Skip to main content
News

«Where is everybody?»

By Marzo 8, 2021No Comments

«Where is everybody?»

Alcuni eminenti scienziati si trovavano in una pausa pranzo.

Libero dai gioghi cattedratici, il fisico Enrico Fermi poneva, ai suoi colleghi, una questione estremamente seria in questa maniera semplice.

Il paradosso nato da questa domanda si riassume nel seguente ragionamento: dato l’enorme numero di stelle nell’universo osservabile, è consequenziale pensare che la vita possa essersi sviluppata in un grande numero di pianeti e che moltissime civiltà extraterrestri evolute siano apparse durante la vita dell’universo. E allora perché non è così?

Stephen Webb, in un suo trattato poco conosciuto, esamina 75 possibili risposte al paradosso di Fermi fornendo alla fine un punto di vista inconsueto sull’evoluzione della vita sul nostro pianeta.

La vita sulla Terra, da quando è nata quasi quattro miliardi di anni fa, si è evoluta a un ritmo sempre più accelerato: ci sono voluti due miliardi di anni per passare dagli archeobatteri ai primi esseri unicellulari eucarioti; forse un altro miliardo di anni, per produrre i primi organismi pluricellulari, mezzo miliardo di anni per le piante superiori, i rettili, i mammiferi.

L’evoluzione culturale e tecnologica dell’uomo ha seguito ritmi ancora più accelerati: l’invenzione della ruota ha richiesto centinaia di migliaia di anni; ma solo poche migliaia sono state sufficienti per passare dalla ruota alla locomotiva e al biplano, e meno di un secolo per passare da questi allo sbarco sulla Luna e all’esplorazione del Sistema Solare con sonde automatiche.

Il fatto che dopo quattro miliardi e mezzo di anni dalla formazione della Terra siamo giunti a questo punto suggerisce che verosimilmente questo è l’ordine di grandezza del tempo richiesto per compiere tale evoluzione; e poiché il progresso dell’astronomia ci ha insegnato che la Terra non occupa in alcun modo un posto privilegiato nell’Universo, non c’è ragione di credere che un’evoluzione analoga non possa essere avvenuta anche altrove.

■ **Dati estratti**
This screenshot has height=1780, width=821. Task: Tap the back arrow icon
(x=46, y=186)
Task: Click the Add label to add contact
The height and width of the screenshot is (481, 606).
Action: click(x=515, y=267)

■ **Obiettivo**
Nel testo sul paradosso di Fermi, quante possibili risposte al paradosso esamina Stephen Webb nel suo trattato? Le righe riportate sopra non sono necessarie.

■ **Soluzione**
Ne esamina 75.